____ Estratto scelto

Nella normale vita di una centrale nucleare vi sono continui rilasci di materiale radioattivo, sia in forma solida che liquida che gassosa. Poiché le radiazioni ionizzanti producono tumori in percentuale tanto maggiore quanto maggiore è la dose assorbita dalla popolazione, e non vi è una soglia minima sotto la quale non ci siano effetti sanitari, anche in condizioni di esercizio “normale” di una centrale vi sono rischi potenziali di tumori per la popolazione che vive in un raggio di qualche decina di chilometri da una centrale nucleare. Studi internazionali riportati in riviste scientifiche indipendenti stimano che le leucemie infantili raddoppino per la popolazione che si trova in un raggio di 5 chilometri da una centrale nucleare. In Francia a tutte le persone che abitano entro un raggio di 10 chilometri da una centrale nucleare vengono distribuite pillole di iodio da utilizzare per contrastare gli effetti sanitari della radioattività. Ma i rischi per la salute cominciano già al momento dell’estrazione dell’Uranio quando occorre macinare, centrifugare e lavare migliaia di tonnellate di rocce. Durante questo processo altamente energivoro non solo si emettono grandi quantità di fumi e di CO2, ma anche di polveri radioattive, le quali vengono inalate dai lavoratori con gravissimi rischi per la loro salute. Inoltre queste polveri radioattive vengono trasportate dal vento e si depositano sui terreni coltivabili, contaminandoli.


Siamo circondati da centrali nucleari di altri paesi?

Nessuna centrale nucleare di Francia, Svizzera e Slovenia si trova a meno di 100 chilometri dall’estremo confine Nord dell’Italia: pertanto non vi è alcun rischio di contaminazione radioattiva per l’Italia durante il normale funzionamento di queste centrali. In caso di incidente nucleare, è radicalmente diverso trovarsi a 10 o a 100 chilometri dal disastro, in quanto la concentrazione radioattiva della nube diminuisce con il cubo della distanza, il che significa che a 100 chilometri di distanza sarebbe un milione di volte meno intensa che a 1 chilometro dalla centrale. Se avvenisse un incidente nucleare grave, come quello di Chernobyl, in un paese confinante con l’Italia, per migliaia di anni una vasta area di diversi chilometri attorno alla centrale dovrebbe essere interdetta alla popolazione, ma tale area resterebbe tutta nel territorio di quel paese e non interesserebbe per nulla l’Italia.


Siamo costretti ad importare energia elettrica dalla Francia perché l’Italia non ne produce abbastanza?

L’Italia non ha nessun deficit di energia elettrica, avendo una potenza installata che eccede ampiamente la richiesta di consumo (oltre 90 mila megawatt contro un fabbisogno di poco più di 50 mila megawatt). L'Italia importa energia elettrica soprattutto di notte, quando i fabbisogni sono minimi, perché la Francia avendo centrali nucleari (che notoriamente non sopportano spegnimenti e avviamenti ripetuti) la svende sottocosto: per l’ENEL è dunque più conveniente acquistarla che produrla con le proprie centrali.

________

=== Cosa farai ===
1 > Cita il brano del testo sulle centrali nucleari che comincia con le parole "Siamo costretti ad" e si ferma dopo le parole "le proprie centrali.".
2 > Rispondi a queste domande sul testo sulle centrali nucleari.
(a) Secondo gli studi citati, entro quale raggio da una centrale nucleare le leucemie infantili raddoppierebbero?
(b) Quale potenza elettrica installata ha l'Italia?
(c) In quale momento della giornata l'Italia importa soprattutto energia elettrica?

____ Informazioni

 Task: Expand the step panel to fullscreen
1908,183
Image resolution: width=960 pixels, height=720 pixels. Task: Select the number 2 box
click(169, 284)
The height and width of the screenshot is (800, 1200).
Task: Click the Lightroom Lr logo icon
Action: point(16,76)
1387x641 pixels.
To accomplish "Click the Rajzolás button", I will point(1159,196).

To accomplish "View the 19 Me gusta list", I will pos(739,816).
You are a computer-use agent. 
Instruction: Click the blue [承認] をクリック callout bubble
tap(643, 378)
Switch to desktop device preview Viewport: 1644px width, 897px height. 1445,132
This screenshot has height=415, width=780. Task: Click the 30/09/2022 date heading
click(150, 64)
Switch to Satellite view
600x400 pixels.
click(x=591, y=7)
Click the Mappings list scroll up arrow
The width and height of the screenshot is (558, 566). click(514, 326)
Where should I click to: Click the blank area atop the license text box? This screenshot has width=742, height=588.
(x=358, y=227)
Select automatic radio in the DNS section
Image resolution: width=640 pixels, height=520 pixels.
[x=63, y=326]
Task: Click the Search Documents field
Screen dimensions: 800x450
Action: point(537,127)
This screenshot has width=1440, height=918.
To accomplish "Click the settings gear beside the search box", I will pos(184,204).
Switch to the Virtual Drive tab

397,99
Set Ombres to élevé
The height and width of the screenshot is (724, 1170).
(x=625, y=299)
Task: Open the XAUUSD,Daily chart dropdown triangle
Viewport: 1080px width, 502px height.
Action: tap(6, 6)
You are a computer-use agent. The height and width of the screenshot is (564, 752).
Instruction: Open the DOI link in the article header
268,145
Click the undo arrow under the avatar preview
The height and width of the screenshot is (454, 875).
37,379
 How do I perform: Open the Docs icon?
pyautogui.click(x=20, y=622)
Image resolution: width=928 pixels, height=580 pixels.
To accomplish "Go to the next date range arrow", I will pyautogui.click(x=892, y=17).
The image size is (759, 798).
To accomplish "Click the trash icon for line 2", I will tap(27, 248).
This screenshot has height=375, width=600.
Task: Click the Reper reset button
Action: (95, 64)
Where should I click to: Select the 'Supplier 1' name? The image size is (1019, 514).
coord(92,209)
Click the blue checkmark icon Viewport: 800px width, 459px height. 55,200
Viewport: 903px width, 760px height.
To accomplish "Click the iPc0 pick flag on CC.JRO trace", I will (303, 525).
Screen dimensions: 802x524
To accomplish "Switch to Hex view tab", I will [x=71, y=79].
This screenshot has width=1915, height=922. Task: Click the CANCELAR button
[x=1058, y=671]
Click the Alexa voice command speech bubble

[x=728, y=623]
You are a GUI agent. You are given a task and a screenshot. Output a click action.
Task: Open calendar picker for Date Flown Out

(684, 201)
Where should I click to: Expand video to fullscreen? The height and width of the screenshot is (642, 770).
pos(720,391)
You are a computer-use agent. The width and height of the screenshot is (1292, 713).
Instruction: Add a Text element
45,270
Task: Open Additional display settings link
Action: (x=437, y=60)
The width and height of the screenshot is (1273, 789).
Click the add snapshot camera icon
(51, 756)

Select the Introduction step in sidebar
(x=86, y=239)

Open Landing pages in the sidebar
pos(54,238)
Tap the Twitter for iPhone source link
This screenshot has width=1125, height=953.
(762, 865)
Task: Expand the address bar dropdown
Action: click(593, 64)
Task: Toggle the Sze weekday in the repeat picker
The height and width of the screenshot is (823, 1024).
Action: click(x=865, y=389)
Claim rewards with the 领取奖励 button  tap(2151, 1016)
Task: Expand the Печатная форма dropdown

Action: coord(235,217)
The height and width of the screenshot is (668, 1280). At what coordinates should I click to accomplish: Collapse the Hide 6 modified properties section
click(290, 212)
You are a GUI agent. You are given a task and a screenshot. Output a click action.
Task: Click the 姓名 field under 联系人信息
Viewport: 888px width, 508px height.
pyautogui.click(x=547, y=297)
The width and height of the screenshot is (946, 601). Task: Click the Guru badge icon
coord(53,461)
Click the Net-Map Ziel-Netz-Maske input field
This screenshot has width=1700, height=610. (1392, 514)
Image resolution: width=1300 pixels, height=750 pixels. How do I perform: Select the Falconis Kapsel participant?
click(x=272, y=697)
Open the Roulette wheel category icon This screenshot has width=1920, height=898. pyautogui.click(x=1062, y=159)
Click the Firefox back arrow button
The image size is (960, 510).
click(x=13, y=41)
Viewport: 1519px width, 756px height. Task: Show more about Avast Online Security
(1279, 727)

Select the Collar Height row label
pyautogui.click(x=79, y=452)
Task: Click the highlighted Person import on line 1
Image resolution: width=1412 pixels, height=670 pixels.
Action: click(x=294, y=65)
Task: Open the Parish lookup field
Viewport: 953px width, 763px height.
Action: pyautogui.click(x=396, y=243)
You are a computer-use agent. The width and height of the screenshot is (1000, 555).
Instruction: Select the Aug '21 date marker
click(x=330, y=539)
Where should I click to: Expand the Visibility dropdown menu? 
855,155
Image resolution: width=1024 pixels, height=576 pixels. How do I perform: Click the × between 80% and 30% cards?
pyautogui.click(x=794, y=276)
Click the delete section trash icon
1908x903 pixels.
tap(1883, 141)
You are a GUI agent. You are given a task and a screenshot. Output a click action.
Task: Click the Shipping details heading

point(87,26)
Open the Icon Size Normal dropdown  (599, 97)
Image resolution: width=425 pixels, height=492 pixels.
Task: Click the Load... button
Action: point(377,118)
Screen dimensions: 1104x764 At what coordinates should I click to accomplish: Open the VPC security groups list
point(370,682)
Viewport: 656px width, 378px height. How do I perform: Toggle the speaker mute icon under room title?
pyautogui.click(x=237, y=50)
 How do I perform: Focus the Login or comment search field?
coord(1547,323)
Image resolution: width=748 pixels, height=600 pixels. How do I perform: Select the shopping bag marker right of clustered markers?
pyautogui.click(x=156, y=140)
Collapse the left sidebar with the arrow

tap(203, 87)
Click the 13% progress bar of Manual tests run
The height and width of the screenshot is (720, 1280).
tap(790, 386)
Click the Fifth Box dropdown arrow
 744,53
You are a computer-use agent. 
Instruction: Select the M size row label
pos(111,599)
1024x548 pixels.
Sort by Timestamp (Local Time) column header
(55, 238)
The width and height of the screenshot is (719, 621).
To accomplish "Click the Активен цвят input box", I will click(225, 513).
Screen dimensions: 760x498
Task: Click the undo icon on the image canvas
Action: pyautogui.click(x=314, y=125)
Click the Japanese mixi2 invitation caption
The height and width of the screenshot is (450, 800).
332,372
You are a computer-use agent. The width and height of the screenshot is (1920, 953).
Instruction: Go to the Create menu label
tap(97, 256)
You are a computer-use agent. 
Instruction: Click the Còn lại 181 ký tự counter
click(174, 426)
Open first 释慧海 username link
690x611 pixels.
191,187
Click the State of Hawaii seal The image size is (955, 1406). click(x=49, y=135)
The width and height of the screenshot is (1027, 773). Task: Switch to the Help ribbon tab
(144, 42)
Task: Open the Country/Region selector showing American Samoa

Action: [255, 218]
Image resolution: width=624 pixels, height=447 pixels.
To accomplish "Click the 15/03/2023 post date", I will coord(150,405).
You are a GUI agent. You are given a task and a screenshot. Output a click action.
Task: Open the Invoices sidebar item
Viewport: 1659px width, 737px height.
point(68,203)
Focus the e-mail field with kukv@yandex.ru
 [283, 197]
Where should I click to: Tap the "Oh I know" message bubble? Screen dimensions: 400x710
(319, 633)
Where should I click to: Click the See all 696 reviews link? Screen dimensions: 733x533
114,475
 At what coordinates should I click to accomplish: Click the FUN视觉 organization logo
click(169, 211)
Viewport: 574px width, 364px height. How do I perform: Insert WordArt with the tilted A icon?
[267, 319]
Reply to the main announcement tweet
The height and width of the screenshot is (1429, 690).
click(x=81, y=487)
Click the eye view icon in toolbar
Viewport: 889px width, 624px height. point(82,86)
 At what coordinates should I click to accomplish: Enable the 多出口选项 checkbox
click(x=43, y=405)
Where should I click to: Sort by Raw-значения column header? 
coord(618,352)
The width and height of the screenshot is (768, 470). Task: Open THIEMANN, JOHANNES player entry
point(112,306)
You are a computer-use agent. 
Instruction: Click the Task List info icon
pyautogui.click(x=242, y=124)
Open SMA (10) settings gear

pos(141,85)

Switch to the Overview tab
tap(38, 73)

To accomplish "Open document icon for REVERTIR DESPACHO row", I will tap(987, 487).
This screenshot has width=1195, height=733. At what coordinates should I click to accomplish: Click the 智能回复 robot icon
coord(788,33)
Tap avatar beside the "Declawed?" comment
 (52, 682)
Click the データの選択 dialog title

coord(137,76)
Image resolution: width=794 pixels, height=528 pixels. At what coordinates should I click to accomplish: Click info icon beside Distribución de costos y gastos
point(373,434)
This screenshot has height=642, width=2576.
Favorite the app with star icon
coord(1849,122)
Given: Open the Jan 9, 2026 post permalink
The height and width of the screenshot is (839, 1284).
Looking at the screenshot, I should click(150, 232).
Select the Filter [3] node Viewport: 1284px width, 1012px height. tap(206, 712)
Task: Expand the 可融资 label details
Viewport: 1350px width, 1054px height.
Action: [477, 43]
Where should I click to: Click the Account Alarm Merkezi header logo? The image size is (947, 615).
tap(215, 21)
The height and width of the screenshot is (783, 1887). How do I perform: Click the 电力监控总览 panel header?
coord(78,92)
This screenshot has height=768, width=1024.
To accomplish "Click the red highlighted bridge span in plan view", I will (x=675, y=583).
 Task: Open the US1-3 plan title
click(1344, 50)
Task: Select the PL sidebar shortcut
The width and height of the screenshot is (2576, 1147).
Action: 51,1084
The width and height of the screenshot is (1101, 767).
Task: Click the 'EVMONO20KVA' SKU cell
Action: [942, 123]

________

=== Risultati in ordine ===
1 >
Siamo costretti ad importare energia elettrica dalla Francia perché l’Italia non ne produce abbastanza?

L’Italia non ha nessun deficit di energia elettrica, avendo una potenza installata che eccede ampiamente la richiesta di consumo (oltre 90 mila megawatt contro un fabbisogno di poco più di 50 mila megawatt). L'Italia importa energia elettrica soprattutto di notte, quando i fabbisogni sono minimi, perché la Francia avendo centrali nucleari (che notoriamente non sopportano spegnimenti e avviamenti ripetuti) la svende sottocosto: per l’ENEL è dunque più conveniente acquistarla che produrla con le proprie centrali.

2 >
(a) Le leucemie infantili raddoppierebbero entro un raggio di 5 chilometri.
(b) L'Italia ha una potenza installata di oltre 90 mila megawatt.
(c) L'Italia importa energia elettrica soprattutto di notte.